Перепечатайте без изменений строки записей, начиная со строки с «Toggle the crescent moon night button» и заканчивая строкой с «(x=524, y=358)», включая обе. Больше ничего не выводите.

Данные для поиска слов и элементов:

•••

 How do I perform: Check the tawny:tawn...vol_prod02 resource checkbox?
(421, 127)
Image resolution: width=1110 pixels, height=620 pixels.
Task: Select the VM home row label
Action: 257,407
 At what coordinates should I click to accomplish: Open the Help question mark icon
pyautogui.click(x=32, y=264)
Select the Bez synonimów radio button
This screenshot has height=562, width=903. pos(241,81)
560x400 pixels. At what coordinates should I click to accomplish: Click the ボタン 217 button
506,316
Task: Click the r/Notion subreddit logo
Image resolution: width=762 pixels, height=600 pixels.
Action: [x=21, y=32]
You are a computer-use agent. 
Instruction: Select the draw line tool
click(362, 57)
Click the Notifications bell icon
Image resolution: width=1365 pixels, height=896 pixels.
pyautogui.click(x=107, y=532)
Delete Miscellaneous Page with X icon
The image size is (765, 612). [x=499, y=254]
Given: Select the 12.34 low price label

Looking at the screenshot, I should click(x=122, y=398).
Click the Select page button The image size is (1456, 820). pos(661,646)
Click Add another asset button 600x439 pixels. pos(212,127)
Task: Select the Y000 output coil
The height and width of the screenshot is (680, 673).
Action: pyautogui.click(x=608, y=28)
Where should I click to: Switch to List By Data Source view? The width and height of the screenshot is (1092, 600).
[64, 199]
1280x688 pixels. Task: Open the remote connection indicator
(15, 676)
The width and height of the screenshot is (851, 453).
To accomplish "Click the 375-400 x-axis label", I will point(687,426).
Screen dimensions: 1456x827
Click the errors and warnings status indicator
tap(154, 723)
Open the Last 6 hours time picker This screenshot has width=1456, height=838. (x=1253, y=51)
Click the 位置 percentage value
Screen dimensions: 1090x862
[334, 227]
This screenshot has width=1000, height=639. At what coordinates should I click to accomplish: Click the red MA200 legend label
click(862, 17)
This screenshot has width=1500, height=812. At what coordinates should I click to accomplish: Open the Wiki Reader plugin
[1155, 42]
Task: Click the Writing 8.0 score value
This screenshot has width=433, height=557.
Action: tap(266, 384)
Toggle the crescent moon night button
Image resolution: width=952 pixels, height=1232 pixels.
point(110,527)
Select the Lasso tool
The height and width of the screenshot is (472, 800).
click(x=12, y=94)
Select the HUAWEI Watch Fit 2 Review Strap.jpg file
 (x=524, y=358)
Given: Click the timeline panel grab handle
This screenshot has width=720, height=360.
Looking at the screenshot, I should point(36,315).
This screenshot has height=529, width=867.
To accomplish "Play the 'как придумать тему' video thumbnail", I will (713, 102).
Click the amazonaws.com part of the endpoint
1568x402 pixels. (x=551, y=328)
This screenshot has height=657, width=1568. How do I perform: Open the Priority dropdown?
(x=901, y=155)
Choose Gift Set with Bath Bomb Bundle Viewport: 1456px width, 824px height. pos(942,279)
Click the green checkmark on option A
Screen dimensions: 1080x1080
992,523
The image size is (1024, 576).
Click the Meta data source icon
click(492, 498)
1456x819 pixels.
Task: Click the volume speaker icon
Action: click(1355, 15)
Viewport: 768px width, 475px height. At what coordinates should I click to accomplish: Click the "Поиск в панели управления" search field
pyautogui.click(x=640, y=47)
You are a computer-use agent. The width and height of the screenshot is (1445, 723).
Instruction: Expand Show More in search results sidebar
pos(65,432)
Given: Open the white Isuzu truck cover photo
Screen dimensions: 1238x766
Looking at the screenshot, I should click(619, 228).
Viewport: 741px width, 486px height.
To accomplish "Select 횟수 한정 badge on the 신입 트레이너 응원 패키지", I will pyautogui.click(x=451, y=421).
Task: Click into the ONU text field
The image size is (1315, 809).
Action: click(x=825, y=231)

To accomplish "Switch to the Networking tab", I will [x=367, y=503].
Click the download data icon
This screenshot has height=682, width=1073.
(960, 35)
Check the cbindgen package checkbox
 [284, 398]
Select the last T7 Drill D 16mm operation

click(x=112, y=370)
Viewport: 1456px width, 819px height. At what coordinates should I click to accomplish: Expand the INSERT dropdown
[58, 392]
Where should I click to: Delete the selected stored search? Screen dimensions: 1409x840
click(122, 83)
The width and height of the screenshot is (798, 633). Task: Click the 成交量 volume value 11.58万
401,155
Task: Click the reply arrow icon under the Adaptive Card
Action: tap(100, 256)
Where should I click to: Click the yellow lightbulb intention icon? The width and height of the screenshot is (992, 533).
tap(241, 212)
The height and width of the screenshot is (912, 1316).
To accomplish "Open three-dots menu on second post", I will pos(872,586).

•••

ОТВЕТ К УПРАЖНЕНИЮ
Toggle the crescent moon night button
Image resolution: width=952 pixels, height=1232 pixels.
point(110,527)
Select the Lasso tool
The height and width of the screenshot is (472, 800).
click(x=12, y=94)
Select the HUAWEI Watch Fit 2 Review Strap.jpg file
 (x=524, y=358)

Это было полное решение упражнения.